NLRB v. Crystal Tire Company

Citation410 F.2d 916
Decision Date07 August 1969
Docket NumberNo. 19324.,19324.
PartiesNATIONAL LABOR RELATIONS BOARD, Petitioner, v. CRYSTAL TIRE COMPANY, Respondent.
CourtUnited States Courts of Appeals. United States Court of Appeals (8th Circuit)

Abigail C. Baskir, Atty., N. L. R. B., for petitioner, and Arnold Ordman, Gen. Counsel, Dominick L. Manoli, Assoc. Gen. Counsel, Marcel Mallet-Prevost, Asst. Gen. Counsel, and Elliott Moore and Herbert Fishgold, Attys. for N. L. R. B., on the brief.

Thomas M. Hanna, St. Louis, Mo., of McMahon & Berger, Clayton, Mo., for respondent.

Before VAN OOSTERHOUT, Chief Judge, and MATTHES and BRIGHT, Circuit Judges.

Rehearing En Banc Denied August 7, 1969.

BRIGHT, Circuit Judge.

» **Directives**:
A - Name every person the court case header lists as appearing for the National Labor Relations Board, whether in argument or on the brief.
B - Using the court case header, answer each question on its own line:
(i) Who appeared for the respondent, and with which firm?
(ii) Which judge on the panel held the title of Chief Judge?
(iii) In which court was the case decided?
C - Write the next part of the court case header for NLRB v. Crystal Tire Company, starting after "BRIGHT, Circuit Judge."
The listing that comes next is separate material and is unrelated to the court case header.

Records from a dataset
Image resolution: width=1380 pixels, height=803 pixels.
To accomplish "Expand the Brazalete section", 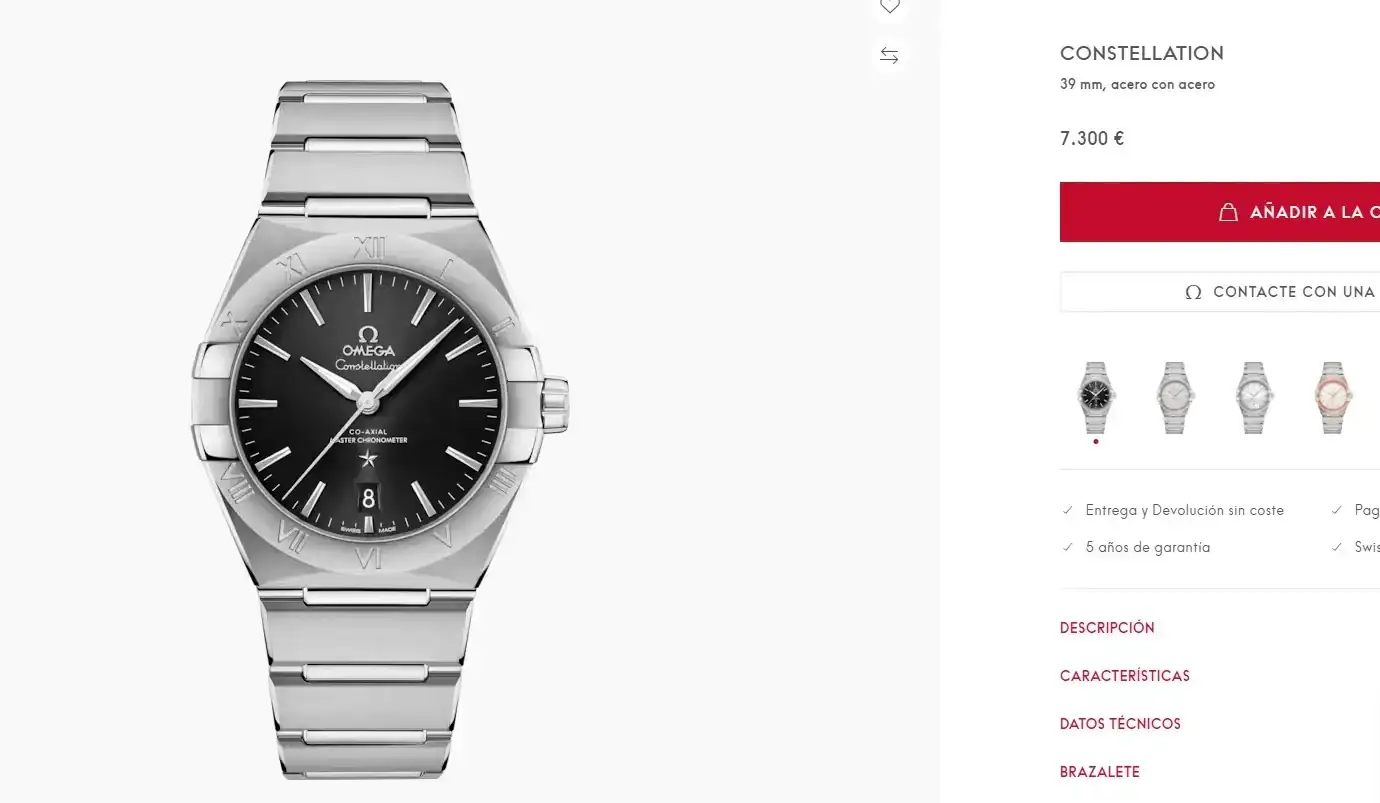I will 1100,772.
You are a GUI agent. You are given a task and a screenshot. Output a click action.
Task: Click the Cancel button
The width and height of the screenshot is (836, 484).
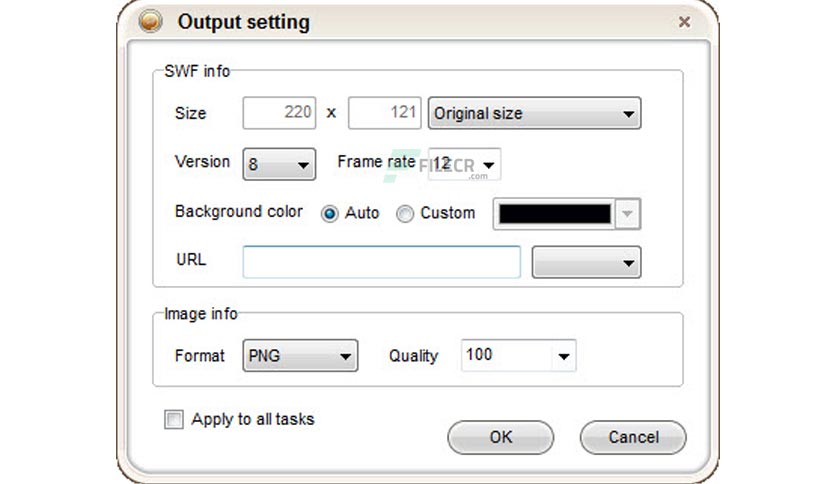(633, 438)
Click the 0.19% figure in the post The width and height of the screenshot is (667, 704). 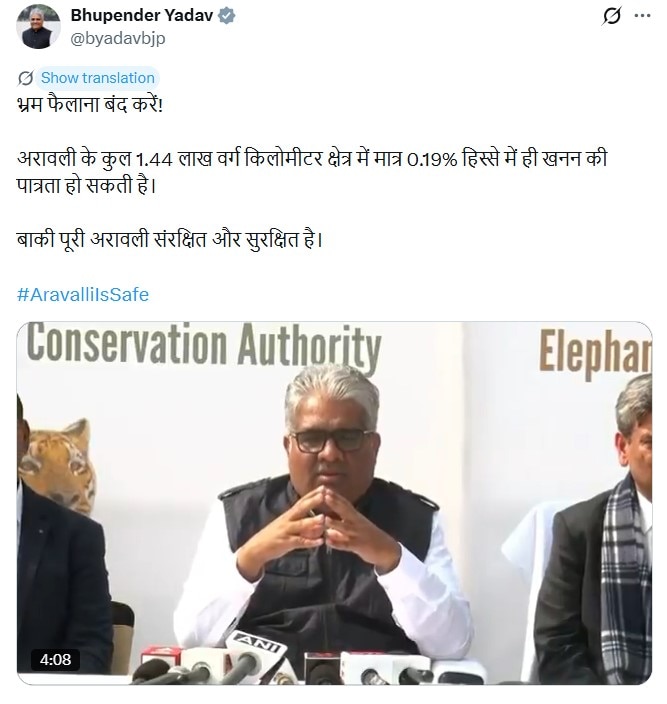tap(432, 159)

» **Task responses**:
A - Abigail C. Baskir, Arnold Ordman, Dominick L. Manoli, Marcel Mallet-Prevost, Elliott Moore, Herbert Fishgold

B -
(i) Thomas M. Hanna of St. Louis, Mo., with McMahon & Berger, Clayton, Mo.
(ii) Van Oosterhout
(iii) The United States Court of Appeals for the Eighth Circuit

C -
On June 19, 1967, the National Labor Relations Board found that Crystal Tire Company had violated § 8(a) (1) of the National Labor Relations Act by unlawfully interfering with the union organizational activities of its employees and § 8(a) (3) and (1) of the Act by discharging its employee Leroy White for his union organizational activities.1 The Board, pursuant to § 10(e) of the Act, petitions this Court for enforcement of its order, which:

(1) directs Crystal Tire to cease and desist from interfering with its employees' organizational rights guaranteed by § 7 of the Act;

(2) directs Crystal Tire to reinstate Leroy White with back pay;

(3) directs Crystal Tire to recognize and bargain with the Automotive, Petroleum, and Allied Industries Employees Union, Local 618, which is an affiliate of the International Brotherhood of Teamsters, Chauffeurs, Warehousemen and Helpers of America.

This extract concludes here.